● Aim A
Print the passage of the roof venting text between "No matter how" and "into a liquid.", inclusive.

● Selection
========

Water is another phase change material and the culprit
behind the Visalia building's roof failure.
How Roof Venting Works
The largest class of low-sloped roofing systems protecting commercial
and industrial buildings in the United States is built-up roofing
(BUR). Representing one-third of the multi-billion dollar industry,
BUR roofing systems out number the growing market share of
single-ply or other roofing products installed each year. However,
no matter what class of roofing system installed, allowances
for the escape of trapped water inside the structure must be
considered since each type of roofing membrane can and will
malfunction due to the thermodynamic cycle of water.
The typical low-slope roof
covering may consist of a structural roof deck, a near-impermeable
vapor barrier, insulation, and an impermeable roof cover. Water
can be introduced into a roof system in one, or all of three
common pathways. First, roofing materials used to construct an
assembly can have high moisture content due to relative humidity
or from exposure to rain when the roof is assembled. Second,
water can pass around the installed impermeable roof membrane
due to damage, poor installation techniques, or faulty design. Finally,
water can migrate up to the roof assembly from inside the structure.
No matter how water enters a roof system, it will change phase
between solid, liquid and gaseous states and cause problems.
When vapor barriers are installed,
they can promote a cycle where vapor rising up to a cool impermeable
roof cover reaches the dew point and changes back into a liquid.
Now heavier liquid water will cascade down to the near-impermeable
vapor barrier, where the heat-cool process can begin again. These
cycles waste enormous quantities of energy that negate the value
of the insulation and create conditions that promote the life
cycle of fungi, mold, and mildew. Structural components can rot
to the point of failure, and the integrity and useful life of
the building may be jeopardized.
The bottom line is that a sound
and robust roof design must include provisions for water vapor
within the assembly and provide escape routes for that moisture.
The Bernoulli principle impacts
vapor movement out of openings on a roof as wind passes across
the openings. Lower pressures within the opening will draw air
up and out of the building. This phenomenon is called the Venturi
effect and is the same dynamic principle demonstrated when air
blows across the open top of a straw and pulls liquid up the
straw.

========

● Aim B
In the rows, replace "checkbox" with "toggle" between the lines holding "Task: Edit the" and "click(x=73, y=637)", inclusive, and give back only those lines with nothing else changed.

(Element and text location data)
========

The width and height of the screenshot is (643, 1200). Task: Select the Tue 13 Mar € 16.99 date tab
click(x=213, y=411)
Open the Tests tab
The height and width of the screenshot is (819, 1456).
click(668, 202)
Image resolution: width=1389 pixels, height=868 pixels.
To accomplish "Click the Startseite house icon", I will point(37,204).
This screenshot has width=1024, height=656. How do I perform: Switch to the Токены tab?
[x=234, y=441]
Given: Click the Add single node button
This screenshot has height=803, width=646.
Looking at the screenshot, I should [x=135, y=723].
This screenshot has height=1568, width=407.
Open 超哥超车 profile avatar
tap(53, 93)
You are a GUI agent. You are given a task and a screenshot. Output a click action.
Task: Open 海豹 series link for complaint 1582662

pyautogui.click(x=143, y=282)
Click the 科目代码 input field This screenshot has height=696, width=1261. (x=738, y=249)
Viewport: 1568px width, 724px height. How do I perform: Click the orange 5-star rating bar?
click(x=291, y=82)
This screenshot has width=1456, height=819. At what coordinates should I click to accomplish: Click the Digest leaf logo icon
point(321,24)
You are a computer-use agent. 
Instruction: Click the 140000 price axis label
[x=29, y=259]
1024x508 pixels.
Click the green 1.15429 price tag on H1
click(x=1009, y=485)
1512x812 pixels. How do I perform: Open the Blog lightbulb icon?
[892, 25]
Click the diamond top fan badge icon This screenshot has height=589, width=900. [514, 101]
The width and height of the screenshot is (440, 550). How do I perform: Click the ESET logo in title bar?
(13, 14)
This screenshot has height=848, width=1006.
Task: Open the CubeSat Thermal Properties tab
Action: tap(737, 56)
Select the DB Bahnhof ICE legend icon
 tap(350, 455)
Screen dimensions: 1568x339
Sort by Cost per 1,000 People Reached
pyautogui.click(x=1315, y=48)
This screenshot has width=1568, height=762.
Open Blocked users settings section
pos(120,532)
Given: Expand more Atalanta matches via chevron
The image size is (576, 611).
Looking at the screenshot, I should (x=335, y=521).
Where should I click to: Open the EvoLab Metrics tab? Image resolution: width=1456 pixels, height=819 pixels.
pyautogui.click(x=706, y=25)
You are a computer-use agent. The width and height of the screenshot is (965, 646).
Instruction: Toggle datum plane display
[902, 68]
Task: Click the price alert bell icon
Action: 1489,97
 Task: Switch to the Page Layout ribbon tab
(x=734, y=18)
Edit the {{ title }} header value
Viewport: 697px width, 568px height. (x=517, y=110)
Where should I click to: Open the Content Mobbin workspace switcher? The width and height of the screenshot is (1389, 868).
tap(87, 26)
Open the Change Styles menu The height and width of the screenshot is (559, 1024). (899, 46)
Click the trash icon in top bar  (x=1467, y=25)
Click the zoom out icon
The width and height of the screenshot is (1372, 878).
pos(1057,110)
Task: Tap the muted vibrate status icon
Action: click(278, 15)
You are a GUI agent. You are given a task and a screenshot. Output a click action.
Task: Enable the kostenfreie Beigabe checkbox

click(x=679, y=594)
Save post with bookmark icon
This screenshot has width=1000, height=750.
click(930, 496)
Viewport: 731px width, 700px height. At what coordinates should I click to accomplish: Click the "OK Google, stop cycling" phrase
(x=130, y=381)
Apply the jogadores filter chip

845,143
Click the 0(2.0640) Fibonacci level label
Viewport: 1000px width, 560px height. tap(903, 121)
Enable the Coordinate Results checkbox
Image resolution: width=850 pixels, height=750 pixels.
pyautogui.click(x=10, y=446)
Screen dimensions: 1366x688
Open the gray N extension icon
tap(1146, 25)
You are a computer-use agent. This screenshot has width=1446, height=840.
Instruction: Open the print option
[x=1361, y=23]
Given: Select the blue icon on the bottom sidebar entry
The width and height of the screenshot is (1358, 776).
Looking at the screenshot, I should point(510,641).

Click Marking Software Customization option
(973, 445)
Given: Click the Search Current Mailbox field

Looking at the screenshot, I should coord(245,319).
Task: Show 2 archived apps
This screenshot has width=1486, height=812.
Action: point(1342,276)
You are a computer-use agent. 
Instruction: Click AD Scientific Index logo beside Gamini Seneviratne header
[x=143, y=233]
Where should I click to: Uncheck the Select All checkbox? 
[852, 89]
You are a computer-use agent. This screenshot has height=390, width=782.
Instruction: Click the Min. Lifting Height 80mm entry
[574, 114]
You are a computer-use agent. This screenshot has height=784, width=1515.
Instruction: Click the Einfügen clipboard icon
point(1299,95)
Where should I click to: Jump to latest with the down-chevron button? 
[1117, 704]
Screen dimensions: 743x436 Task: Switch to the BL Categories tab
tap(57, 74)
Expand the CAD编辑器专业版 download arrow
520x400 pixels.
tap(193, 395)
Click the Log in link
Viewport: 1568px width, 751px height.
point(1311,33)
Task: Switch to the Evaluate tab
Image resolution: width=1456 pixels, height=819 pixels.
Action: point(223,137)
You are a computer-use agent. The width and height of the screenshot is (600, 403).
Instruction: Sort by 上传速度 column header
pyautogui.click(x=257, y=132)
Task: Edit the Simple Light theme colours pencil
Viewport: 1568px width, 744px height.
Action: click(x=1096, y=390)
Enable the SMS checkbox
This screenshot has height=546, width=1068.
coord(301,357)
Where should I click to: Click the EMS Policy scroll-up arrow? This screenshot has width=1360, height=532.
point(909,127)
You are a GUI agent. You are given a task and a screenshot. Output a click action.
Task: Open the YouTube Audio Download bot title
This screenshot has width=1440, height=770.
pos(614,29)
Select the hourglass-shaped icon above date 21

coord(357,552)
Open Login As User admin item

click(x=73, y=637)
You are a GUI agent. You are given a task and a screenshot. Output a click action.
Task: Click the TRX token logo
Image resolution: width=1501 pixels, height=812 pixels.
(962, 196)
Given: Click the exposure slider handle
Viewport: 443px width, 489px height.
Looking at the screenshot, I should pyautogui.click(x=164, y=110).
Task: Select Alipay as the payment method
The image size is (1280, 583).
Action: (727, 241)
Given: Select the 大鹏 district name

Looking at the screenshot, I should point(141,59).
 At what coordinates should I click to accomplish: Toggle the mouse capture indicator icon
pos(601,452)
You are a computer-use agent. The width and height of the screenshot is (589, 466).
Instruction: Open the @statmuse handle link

========

● Task response A
No matter how water enters a roof system, it will change phase
between solid, liquid and gaseous states and cause problems.
When vapor barriers are installed,
they can promote a cycle where vapor rising up to a cool impermeable
roof cover reaches the dew point and changes back into a liquid.

● Task response B
Task: Edit the Simple Light theme colours pencil
Viewport: 1568px width, 744px height.
Action: click(x=1096, y=390)
Enable the SMS toggle
This screenshot has height=546, width=1068.
coord(301,357)
Where should I click to: Click the EMS Policy scroll-up arrow? This screenshot has width=1360, height=532.
point(909,127)
You are a GUI agent. You are given a task and a screenshot. Output a click action.
Task: Open the YouTube Audio Download bot title
This screenshot has width=1440, height=770.
pos(614,29)
Select the hourglass-shaped icon above date 21

coord(357,552)
Open Login As User admin item

click(x=73, y=637)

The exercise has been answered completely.